[Entries pointing to words and elements]

— start —

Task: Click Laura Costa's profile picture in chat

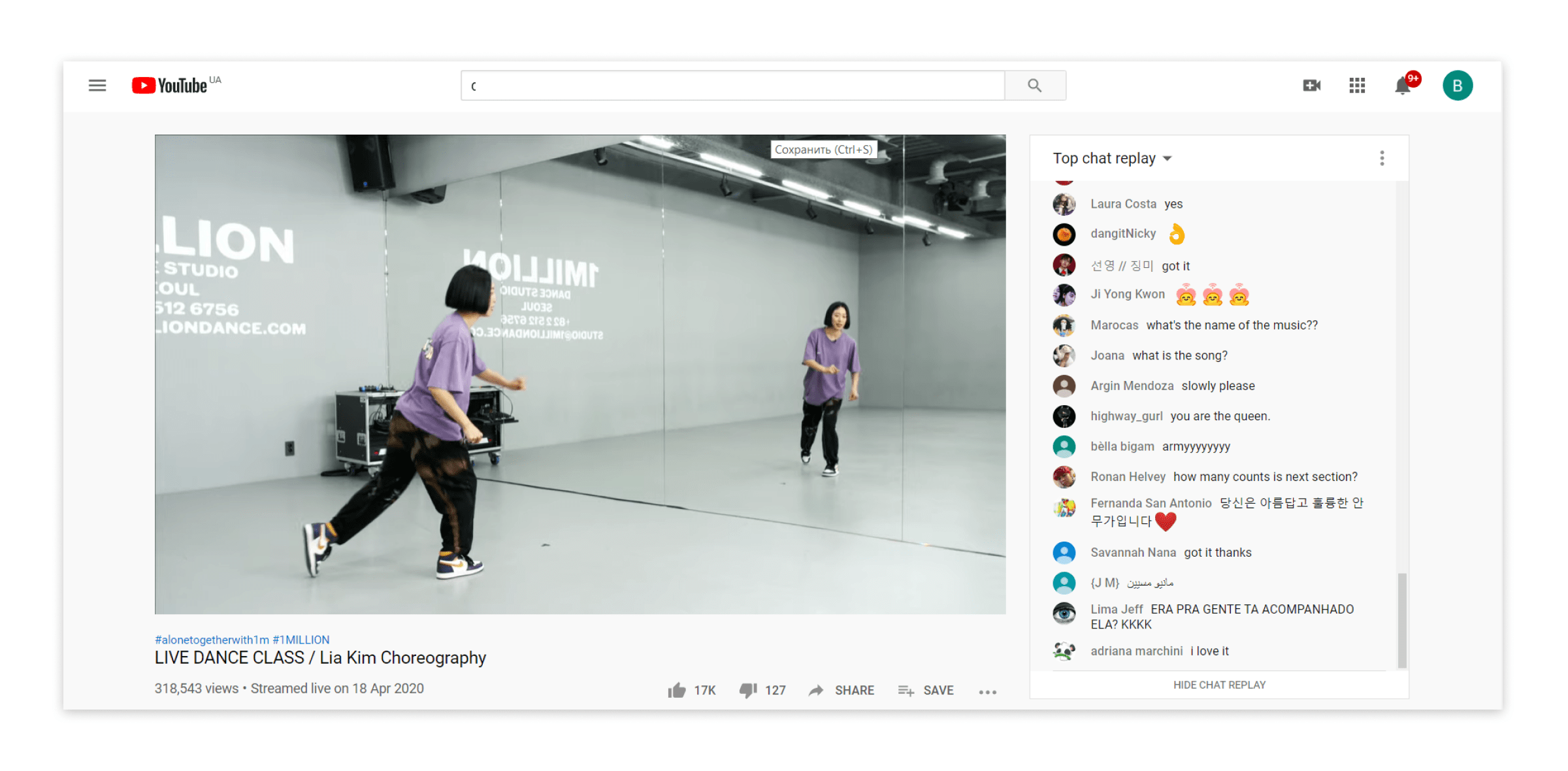Action: click(1064, 204)
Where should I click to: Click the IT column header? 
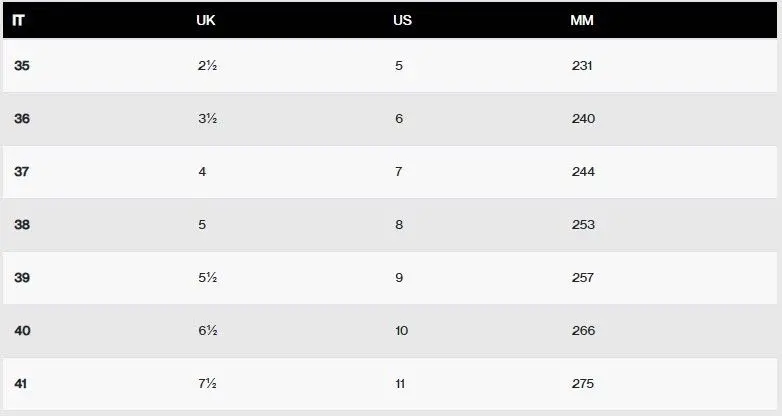coord(18,20)
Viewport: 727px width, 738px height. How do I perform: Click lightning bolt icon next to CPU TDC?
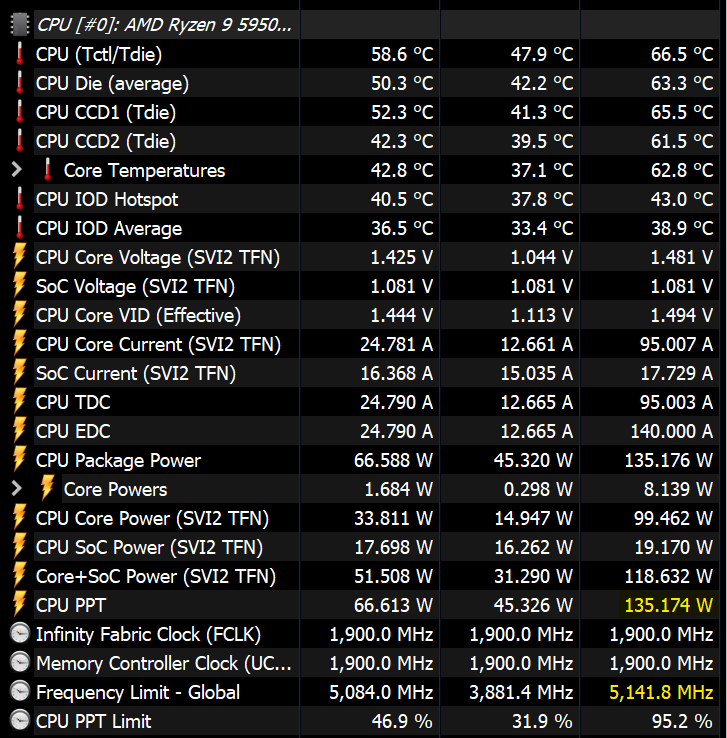tap(19, 402)
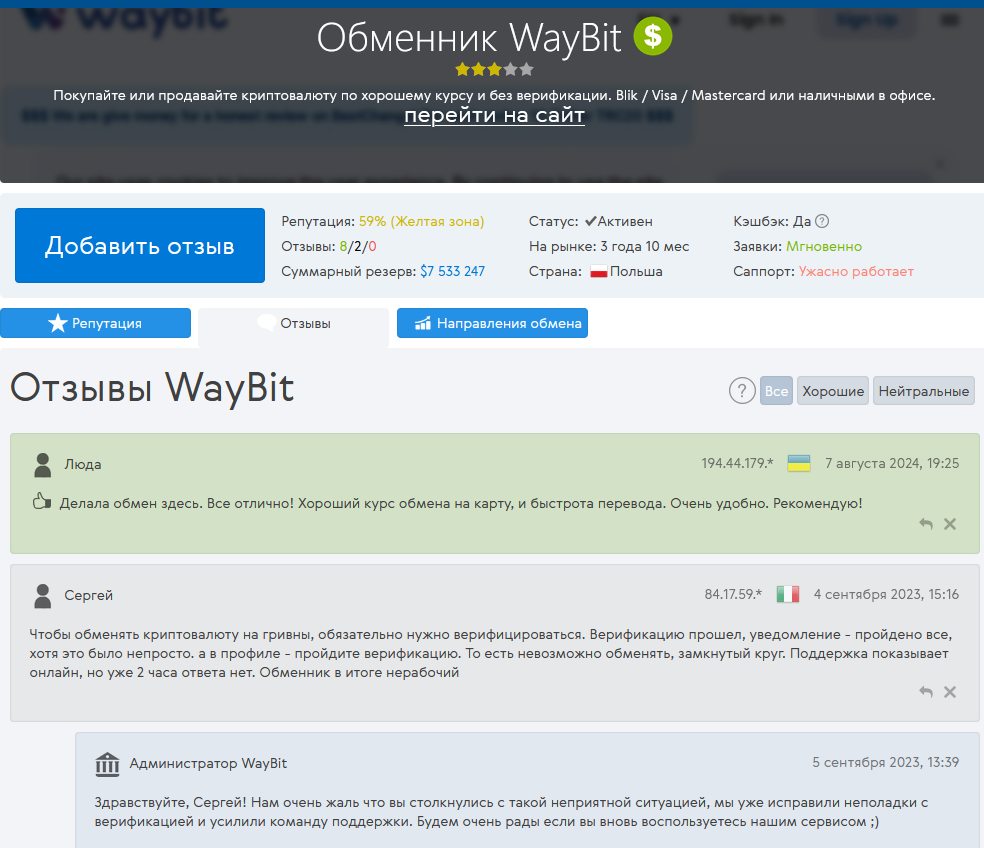Follow the перейти на сайт link
Viewport: 984px width, 848px height.
(494, 116)
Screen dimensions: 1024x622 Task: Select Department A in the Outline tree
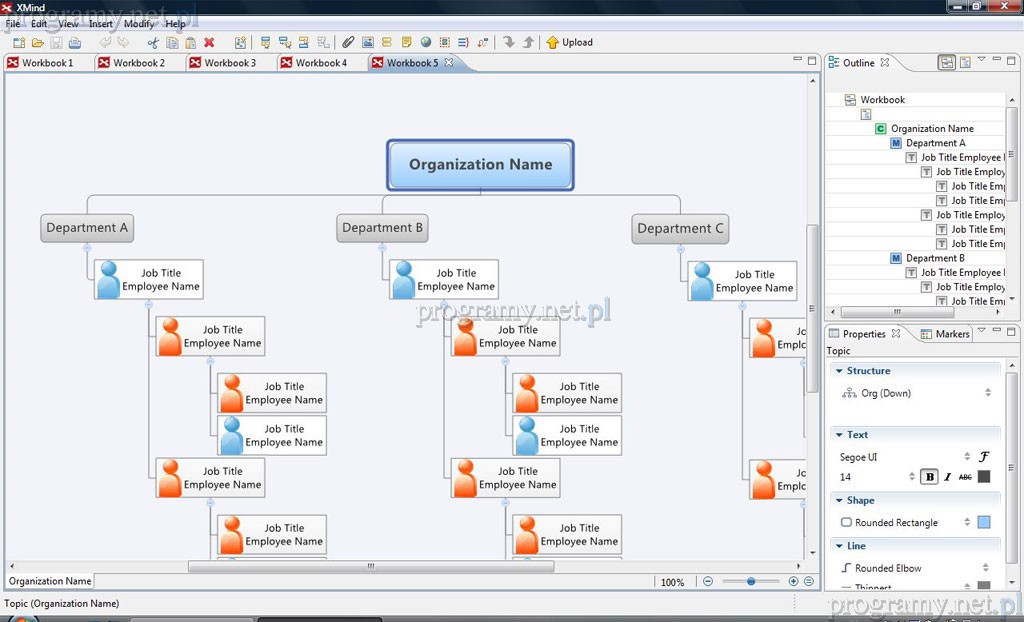coord(935,143)
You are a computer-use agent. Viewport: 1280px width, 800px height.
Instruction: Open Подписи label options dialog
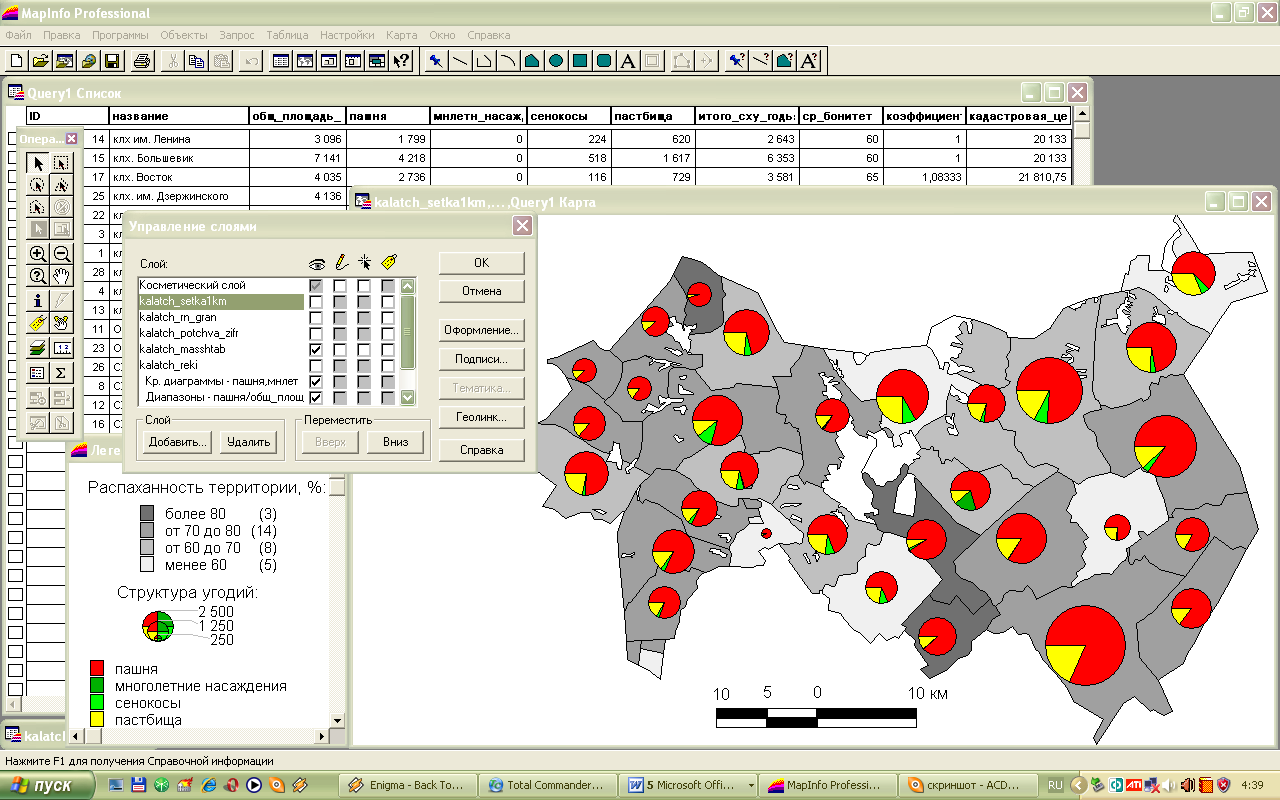[481, 359]
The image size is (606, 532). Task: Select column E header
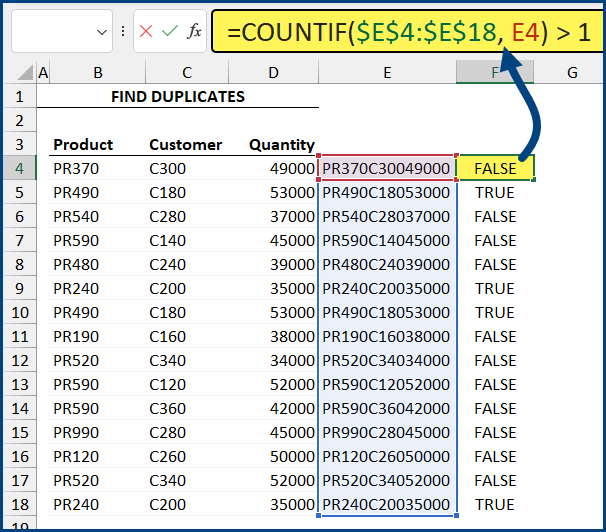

— end —

■ Aim of the exercise
Can you lay out every line of the records above as a numbered list, skipping blank lines and leaving the pictures out?

■ Written solution
1. Task: Click Laura Costa's profile picture in chat
2. Action: click(1064, 204)
3. Where should I click to: Click the IT column header? 
4. coord(18,20)
5. Viewport: 727px width, 738px height. How do I perform: Click lightning bolt icon next to CPU TDC?
6. tap(19, 402)
7. Follow the перейти на сайт link
8. Viewport: 984px width, 848px height.
9. (494, 116)
10. Screen dimensions: 1024x622 Task: Select Department A in the Outline tree
11. coord(935,143)
12. You are a computer-use agent. Viewport: 1280px width, 800px height.
13. Instruction: Open Подписи label options dialog
14. [481, 359]
15. The image size is (606, 532). Task: Select column E header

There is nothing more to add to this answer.